## [Work item]
Give the data again in full, exactly as written below.

[Collected data entries]
------------------------------------------------------------------------

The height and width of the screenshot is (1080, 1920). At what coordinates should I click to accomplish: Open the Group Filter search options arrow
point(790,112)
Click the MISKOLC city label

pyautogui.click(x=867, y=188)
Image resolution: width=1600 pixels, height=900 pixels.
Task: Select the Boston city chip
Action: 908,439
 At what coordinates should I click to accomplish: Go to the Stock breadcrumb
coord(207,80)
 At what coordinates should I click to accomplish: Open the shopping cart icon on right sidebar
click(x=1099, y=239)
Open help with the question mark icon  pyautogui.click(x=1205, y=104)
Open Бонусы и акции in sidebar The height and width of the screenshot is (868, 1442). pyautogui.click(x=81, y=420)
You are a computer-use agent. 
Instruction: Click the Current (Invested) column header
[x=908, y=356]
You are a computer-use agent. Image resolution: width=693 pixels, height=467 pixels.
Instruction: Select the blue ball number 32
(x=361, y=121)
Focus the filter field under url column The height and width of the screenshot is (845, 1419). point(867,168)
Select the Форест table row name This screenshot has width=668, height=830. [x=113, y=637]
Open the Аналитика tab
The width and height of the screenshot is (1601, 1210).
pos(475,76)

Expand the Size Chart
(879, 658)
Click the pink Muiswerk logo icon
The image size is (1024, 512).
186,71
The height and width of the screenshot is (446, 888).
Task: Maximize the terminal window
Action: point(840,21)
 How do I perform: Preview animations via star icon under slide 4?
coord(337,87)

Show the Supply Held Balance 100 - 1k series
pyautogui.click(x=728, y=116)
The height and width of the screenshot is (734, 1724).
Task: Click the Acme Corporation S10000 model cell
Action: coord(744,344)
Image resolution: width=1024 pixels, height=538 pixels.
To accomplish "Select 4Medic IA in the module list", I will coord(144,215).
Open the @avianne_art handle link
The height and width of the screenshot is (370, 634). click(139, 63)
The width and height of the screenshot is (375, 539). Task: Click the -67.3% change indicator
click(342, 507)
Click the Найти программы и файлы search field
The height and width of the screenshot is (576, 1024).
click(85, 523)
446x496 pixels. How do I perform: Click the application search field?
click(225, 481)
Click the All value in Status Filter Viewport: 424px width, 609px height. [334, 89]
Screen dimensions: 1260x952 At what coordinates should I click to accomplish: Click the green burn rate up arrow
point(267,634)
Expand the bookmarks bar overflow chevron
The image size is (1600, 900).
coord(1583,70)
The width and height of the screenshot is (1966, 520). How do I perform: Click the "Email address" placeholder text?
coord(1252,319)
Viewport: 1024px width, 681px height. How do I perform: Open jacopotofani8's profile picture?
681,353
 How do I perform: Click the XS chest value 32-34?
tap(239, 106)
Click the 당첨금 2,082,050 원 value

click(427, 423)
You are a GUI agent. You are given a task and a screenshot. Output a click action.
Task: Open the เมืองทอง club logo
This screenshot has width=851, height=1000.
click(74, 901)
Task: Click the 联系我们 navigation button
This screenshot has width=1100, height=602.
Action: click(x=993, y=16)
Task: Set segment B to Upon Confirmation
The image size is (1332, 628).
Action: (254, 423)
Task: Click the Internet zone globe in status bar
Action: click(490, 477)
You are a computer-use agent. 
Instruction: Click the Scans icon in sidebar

------------------------------------------------------------------------

## [Your solution]
The height and width of the screenshot is (1080, 1920). At what coordinates should I click to accomplish: Open the Group Filter search options arrow
point(790,112)
Click the MISKOLC city label

pyautogui.click(x=867, y=188)
Image resolution: width=1600 pixels, height=900 pixels.
Task: Select the Boston city chip
Action: 908,439
 At what coordinates should I click to accomplish: Go to the Stock breadcrumb
coord(207,80)
 At what coordinates should I click to accomplish: Open the shopping cart icon on right sidebar
click(x=1099, y=239)
Open help with the question mark icon  pyautogui.click(x=1205, y=104)
Open Бонусы и акции in sidebar The height and width of the screenshot is (868, 1442). pyautogui.click(x=81, y=420)
You are a computer-use agent. 
Instruction: Click the Current (Invested) column header
[x=908, y=356]
You are a computer-use agent. Image resolution: width=693 pixels, height=467 pixels.
Instruction: Select the blue ball number 32
(x=361, y=121)
Focus the filter field under url column The height and width of the screenshot is (845, 1419). point(867,168)
Select the Форест table row name This screenshot has width=668, height=830. [x=113, y=637]
Open the Аналитика tab
The width and height of the screenshot is (1601, 1210).
pos(475,76)

Expand the Size Chart
(879, 658)
Click the pink Muiswerk logo icon
The image size is (1024, 512).
186,71
The height and width of the screenshot is (446, 888).
Task: Maximize the terminal window
Action: point(840,21)
 How do I perform: Preview animations via star icon under slide 4?
coord(337,87)

Show the Supply Held Balance 100 - 1k series
pyautogui.click(x=728, y=116)
The height and width of the screenshot is (734, 1724).
Task: Click the Acme Corporation S10000 model cell
Action: coord(744,344)
Image resolution: width=1024 pixels, height=538 pixels.
To accomplish "Select 4Medic IA in the module list", I will coord(144,215).
Open the @avianne_art handle link
The height and width of the screenshot is (370, 634). click(139, 63)
The width and height of the screenshot is (375, 539). Task: Click the -67.3% change indicator
click(342, 507)
Click the Найти программы и файлы search field
The height and width of the screenshot is (576, 1024).
click(85, 523)
446x496 pixels. How do I perform: Click the application search field?
click(225, 481)
Click the All value in Status Filter Viewport: 424px width, 609px height. [334, 89]
Screen dimensions: 1260x952 At what coordinates should I click to accomplish: Click the green burn rate up arrow
point(267,634)
Expand the bookmarks bar overflow chevron
The image size is (1600, 900).
coord(1583,70)
The width and height of the screenshot is (1966, 520). How do I perform: Click the "Email address" placeholder text?
coord(1252,319)
Viewport: 1024px width, 681px height. How do I perform: Open jacopotofani8's profile picture?
681,353
 How do I perform: Click the XS chest value 32-34?
tap(239, 106)
Click the 당첨금 2,082,050 원 value

click(427, 423)
You are a GUI agent. You are given a task and a screenshot. Output a click action.
Task: Open the เมืองทอง club logo
This screenshot has width=851, height=1000.
click(74, 901)
Task: Click the 联系我们 navigation button
This screenshot has width=1100, height=602.
Action: click(x=993, y=16)
Task: Set segment B to Upon Confirmation
The image size is (1332, 628).
Action: (254, 423)
Task: Click the Internet zone globe in status bar
Action: click(490, 477)
You are a computer-use agent. 
Instruction: Click the Scans icon in sidebar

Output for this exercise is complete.